╔══

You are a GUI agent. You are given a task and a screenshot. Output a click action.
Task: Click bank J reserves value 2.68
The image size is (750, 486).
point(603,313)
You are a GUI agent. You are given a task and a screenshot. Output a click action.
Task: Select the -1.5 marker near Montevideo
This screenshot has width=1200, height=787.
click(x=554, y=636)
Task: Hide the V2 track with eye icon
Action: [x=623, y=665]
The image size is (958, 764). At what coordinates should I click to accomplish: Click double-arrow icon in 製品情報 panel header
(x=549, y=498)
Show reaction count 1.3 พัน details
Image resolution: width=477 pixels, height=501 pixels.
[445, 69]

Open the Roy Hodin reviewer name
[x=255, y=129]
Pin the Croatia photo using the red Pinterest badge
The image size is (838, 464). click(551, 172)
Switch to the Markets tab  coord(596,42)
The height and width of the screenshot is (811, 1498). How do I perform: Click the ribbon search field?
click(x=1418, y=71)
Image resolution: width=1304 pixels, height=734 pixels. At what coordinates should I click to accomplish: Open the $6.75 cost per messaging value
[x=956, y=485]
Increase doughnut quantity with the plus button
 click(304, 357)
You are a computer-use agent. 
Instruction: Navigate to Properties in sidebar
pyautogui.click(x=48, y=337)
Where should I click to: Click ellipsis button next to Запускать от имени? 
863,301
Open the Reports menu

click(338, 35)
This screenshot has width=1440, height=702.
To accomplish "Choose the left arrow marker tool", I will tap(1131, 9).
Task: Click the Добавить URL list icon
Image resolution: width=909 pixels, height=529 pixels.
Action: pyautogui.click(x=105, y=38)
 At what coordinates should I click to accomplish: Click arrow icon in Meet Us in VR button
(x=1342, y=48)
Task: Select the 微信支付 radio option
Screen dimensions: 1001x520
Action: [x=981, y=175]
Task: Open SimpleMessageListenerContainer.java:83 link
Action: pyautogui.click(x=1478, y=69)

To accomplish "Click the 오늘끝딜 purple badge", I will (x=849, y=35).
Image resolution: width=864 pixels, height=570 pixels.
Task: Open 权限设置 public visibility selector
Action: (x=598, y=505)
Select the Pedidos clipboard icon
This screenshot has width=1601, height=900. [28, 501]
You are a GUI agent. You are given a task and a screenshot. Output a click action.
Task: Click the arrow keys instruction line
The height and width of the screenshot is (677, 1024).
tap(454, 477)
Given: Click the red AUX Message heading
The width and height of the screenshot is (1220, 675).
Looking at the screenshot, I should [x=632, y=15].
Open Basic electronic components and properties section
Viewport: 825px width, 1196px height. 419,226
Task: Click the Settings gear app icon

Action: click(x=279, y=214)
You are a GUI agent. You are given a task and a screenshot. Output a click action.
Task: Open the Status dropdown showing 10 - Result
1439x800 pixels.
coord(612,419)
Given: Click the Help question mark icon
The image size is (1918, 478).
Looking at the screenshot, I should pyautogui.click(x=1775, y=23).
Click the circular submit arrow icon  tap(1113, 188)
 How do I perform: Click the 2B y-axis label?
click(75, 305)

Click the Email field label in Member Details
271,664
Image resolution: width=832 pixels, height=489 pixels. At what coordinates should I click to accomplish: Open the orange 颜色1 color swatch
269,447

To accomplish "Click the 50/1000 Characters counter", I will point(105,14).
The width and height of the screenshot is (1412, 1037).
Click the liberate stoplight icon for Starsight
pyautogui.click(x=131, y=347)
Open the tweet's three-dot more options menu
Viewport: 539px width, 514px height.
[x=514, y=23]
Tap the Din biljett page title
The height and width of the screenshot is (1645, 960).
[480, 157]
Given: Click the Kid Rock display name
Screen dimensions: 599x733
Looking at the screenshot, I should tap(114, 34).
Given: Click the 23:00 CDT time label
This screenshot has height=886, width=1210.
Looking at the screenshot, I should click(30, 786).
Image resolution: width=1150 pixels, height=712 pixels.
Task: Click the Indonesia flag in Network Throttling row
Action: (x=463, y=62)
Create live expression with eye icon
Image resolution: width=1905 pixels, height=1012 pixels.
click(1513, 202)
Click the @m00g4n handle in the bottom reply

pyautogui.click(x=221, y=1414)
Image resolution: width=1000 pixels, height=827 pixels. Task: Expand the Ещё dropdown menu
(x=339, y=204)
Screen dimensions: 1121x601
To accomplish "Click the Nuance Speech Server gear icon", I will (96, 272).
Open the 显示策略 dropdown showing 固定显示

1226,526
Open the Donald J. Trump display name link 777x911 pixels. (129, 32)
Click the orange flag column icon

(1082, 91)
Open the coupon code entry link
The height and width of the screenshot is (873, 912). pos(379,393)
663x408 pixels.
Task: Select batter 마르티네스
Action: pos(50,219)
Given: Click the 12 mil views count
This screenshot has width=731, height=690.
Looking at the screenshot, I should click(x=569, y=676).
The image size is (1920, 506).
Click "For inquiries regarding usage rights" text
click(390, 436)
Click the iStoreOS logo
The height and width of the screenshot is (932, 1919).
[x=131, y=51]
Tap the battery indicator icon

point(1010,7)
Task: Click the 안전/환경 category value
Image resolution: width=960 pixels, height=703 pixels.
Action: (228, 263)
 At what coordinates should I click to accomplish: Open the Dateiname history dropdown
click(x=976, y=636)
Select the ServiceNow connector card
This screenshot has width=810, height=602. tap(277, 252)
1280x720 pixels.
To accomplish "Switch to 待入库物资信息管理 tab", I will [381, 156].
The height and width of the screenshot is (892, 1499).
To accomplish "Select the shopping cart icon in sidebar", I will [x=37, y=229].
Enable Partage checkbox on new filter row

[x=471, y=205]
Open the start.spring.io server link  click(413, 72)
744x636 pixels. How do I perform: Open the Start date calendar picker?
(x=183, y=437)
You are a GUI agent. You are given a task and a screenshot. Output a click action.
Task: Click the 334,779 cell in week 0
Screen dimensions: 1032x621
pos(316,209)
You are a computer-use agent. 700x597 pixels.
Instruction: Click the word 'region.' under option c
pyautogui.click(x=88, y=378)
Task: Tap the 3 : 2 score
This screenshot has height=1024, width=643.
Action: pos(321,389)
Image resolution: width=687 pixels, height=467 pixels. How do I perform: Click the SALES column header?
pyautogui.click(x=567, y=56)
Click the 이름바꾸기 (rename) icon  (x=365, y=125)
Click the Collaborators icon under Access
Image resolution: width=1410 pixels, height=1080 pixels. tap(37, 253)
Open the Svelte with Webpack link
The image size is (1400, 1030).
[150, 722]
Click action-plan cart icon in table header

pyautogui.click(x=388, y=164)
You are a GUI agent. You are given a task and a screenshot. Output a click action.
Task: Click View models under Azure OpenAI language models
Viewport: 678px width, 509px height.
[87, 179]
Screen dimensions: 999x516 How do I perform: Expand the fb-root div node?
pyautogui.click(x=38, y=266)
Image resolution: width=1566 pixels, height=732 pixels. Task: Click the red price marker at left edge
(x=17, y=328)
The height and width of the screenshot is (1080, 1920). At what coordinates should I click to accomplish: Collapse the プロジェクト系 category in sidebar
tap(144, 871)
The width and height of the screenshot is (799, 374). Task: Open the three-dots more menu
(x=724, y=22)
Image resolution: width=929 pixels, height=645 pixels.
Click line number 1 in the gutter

╚══

EXERCISE REQUIREMENTS:
An exact copy of all the records is the only acceptable answer.

FINISHED TASK:
You are a GUI agent. You are given a task and a screenshot. Output a click action.
Task: Click bank J reserves value 2.68
The image size is (750, 486).
point(603,313)
You are a GUI agent. You are given a task and a screenshot. Output a click action.
Task: Select the -1.5 marker near Montevideo
This screenshot has width=1200, height=787.
click(x=554, y=636)
Task: Hide the V2 track with eye icon
Action: [x=623, y=665]
The image size is (958, 764). At what coordinates should I click to accomplish: Click double-arrow icon in 製品情報 panel header
(x=549, y=498)
Show reaction count 1.3 พัน details
Image resolution: width=477 pixels, height=501 pixels.
[445, 69]

Open the Roy Hodin reviewer name
[x=255, y=129]
Pin the Croatia photo using the red Pinterest badge
The image size is (838, 464). click(551, 172)
Switch to the Markets tab  coord(596,42)
The height and width of the screenshot is (811, 1498). How do I perform: Click the ribbon search field?
click(x=1418, y=71)
Image resolution: width=1304 pixels, height=734 pixels. At what coordinates should I click to accomplish: Open the $6.75 cost per messaging value
[x=956, y=485]
Increase doughnut quantity with the plus button
 click(304, 357)
You are a computer-use agent. 
Instruction: Navigate to Properties in sidebar
pyautogui.click(x=48, y=337)
Where should I click to: Click ellipsis button next to Запускать от имени? 
863,301
Open the Reports menu

click(338, 35)
This screenshot has width=1440, height=702.
To accomplish "Choose the left arrow marker tool", I will tap(1131, 9).
Task: Click the Добавить URL list icon
Image resolution: width=909 pixels, height=529 pixels.
Action: pyautogui.click(x=105, y=38)
 At what coordinates should I click to accomplish: Click arrow icon in Meet Us in VR button
(x=1342, y=48)
Task: Select the 微信支付 radio option
Screen dimensions: 1001x520
Action: [x=981, y=175]
Task: Open SimpleMessageListenerContainer.java:83 link
Action: pyautogui.click(x=1478, y=69)

To accomplish "Click the 오늘끝딜 purple badge", I will (x=849, y=35).
Image resolution: width=864 pixels, height=570 pixels.
Task: Open 权限设置 public visibility selector
Action: (x=598, y=505)
Select the Pedidos clipboard icon
This screenshot has width=1601, height=900. [28, 501]
You are a GUI agent. You are given a task and a screenshot. Output a click action.
Task: Click the arrow keys instruction line
The height and width of the screenshot is (677, 1024).
tap(454, 477)
Given: Click the red AUX Message heading
The width and height of the screenshot is (1220, 675).
Looking at the screenshot, I should [x=632, y=15].
Open Basic electronic components and properties section
Viewport: 825px width, 1196px height. 419,226
Task: Click the Settings gear app icon

Action: click(x=279, y=214)
You are a GUI agent. You are given a task and a screenshot. Output a click action.
Task: Open the Status dropdown showing 10 - Result
1439x800 pixels.
coord(612,419)
Given: Click the Help question mark icon
The image size is (1918, 478).
Looking at the screenshot, I should pyautogui.click(x=1775, y=23).
Click the circular submit arrow icon  tap(1113, 188)
 How do I perform: Click the 2B y-axis label?
click(75, 305)

Click the Email field label in Member Details
271,664
Image resolution: width=832 pixels, height=489 pixels. At what coordinates should I click to accomplish: Open the orange 颜色1 color swatch
269,447

To accomplish "Click the 50/1000 Characters counter", I will point(105,14).
The width and height of the screenshot is (1412, 1037).
Click the liberate stoplight icon for Starsight
pyautogui.click(x=131, y=347)
Open the tweet's three-dot more options menu
Viewport: 539px width, 514px height.
[x=514, y=23]
Tap the Din biljett page title
The height and width of the screenshot is (1645, 960).
[480, 157]
Given: Click the Kid Rock display name
Screen dimensions: 599x733
Looking at the screenshot, I should tap(114, 34).
Given: Click the 23:00 CDT time label
This screenshot has height=886, width=1210.
Looking at the screenshot, I should click(30, 786).
Image resolution: width=1150 pixels, height=712 pixels.
Task: Click the Indonesia flag in Network Throttling row
Action: (x=463, y=62)
Create live expression with eye icon
Image resolution: width=1905 pixels, height=1012 pixels.
click(1513, 202)
Click the @m00g4n handle in the bottom reply

pyautogui.click(x=221, y=1414)
Image resolution: width=1000 pixels, height=827 pixels. Task: Expand the Ещё dropdown menu
(x=339, y=204)
Screen dimensions: 1121x601
To accomplish "Click the Nuance Speech Server gear icon", I will (96, 272).
Open the 显示策略 dropdown showing 固定显示

1226,526
Open the Donald J. Trump display name link 777x911 pixels. (129, 32)
Click the orange flag column icon

(1082, 91)
Open the coupon code entry link
The height and width of the screenshot is (873, 912). pos(379,393)
663x408 pixels.
Task: Select batter 마르티네스
Action: pos(50,219)
Given: Click the 12 mil views count
This screenshot has width=731, height=690.
Looking at the screenshot, I should click(x=569, y=676).
The image size is (1920, 506).
Click "For inquiries regarding usage rights" text
click(390, 436)
Click the iStoreOS logo
The height and width of the screenshot is (932, 1919).
[x=131, y=51]
Tap the battery indicator icon

point(1010,7)
Task: Click the 안전/환경 category value
Image resolution: width=960 pixels, height=703 pixels.
Action: (228, 263)
 At what coordinates should I click to accomplish: Open the Dateiname history dropdown
click(x=976, y=636)
Select the ServiceNow connector card
This screenshot has width=810, height=602. tap(277, 252)
1280x720 pixels.
To accomplish "Switch to 待入库物资信息管理 tab", I will [381, 156].
The height and width of the screenshot is (892, 1499).
To accomplish "Select the shopping cart icon in sidebar", I will [x=37, y=229].
Enable Partage checkbox on new filter row

[x=471, y=205]
Open the start.spring.io server link  click(413, 72)
744x636 pixels. How do I perform: Open the Start date calendar picker?
(x=183, y=437)
You are a GUI agent. You are given a task and a screenshot. Output a click action.
Task: Click the 334,779 cell in week 0
Screen dimensions: 1032x621
pos(316,209)
You are a computer-use agent. 700x597 pixels.
Instruction: Click the word 'region.' under option c
pyautogui.click(x=88, y=378)
Task: Tap the 3 : 2 score
This screenshot has height=1024, width=643.
Action: pos(321,389)
Image resolution: width=687 pixels, height=467 pixels. How do I perform: Click the SALES column header?
pyautogui.click(x=567, y=56)
Click the 이름바꾸기 (rename) icon  (x=365, y=125)
Click the Collaborators icon under Access
Image resolution: width=1410 pixels, height=1080 pixels. tap(37, 253)
Open the Svelte with Webpack link
The image size is (1400, 1030).
[150, 722]
Click action-plan cart icon in table header

pyautogui.click(x=388, y=164)
You are a GUI agent. You are given a task and a screenshot. Output a click action.
Task: Click View models under Azure OpenAI language models
Viewport: 678px width, 509px height.
[87, 179]
Screen dimensions: 999x516 How do I perform: Expand the fb-root div node?
pyautogui.click(x=38, y=266)
Image resolution: width=1566 pixels, height=732 pixels. Task: Click the red price marker at left edge
(x=17, y=328)
The height and width of the screenshot is (1080, 1920). At what coordinates should I click to accomplish: Collapse the プロジェクト系 category in sidebar
tap(144, 871)
The width and height of the screenshot is (799, 374). Task: Open the three-dots more menu
(x=724, y=22)
Image resolution: width=929 pixels, height=645 pixels.
Click line number 1 in the gutter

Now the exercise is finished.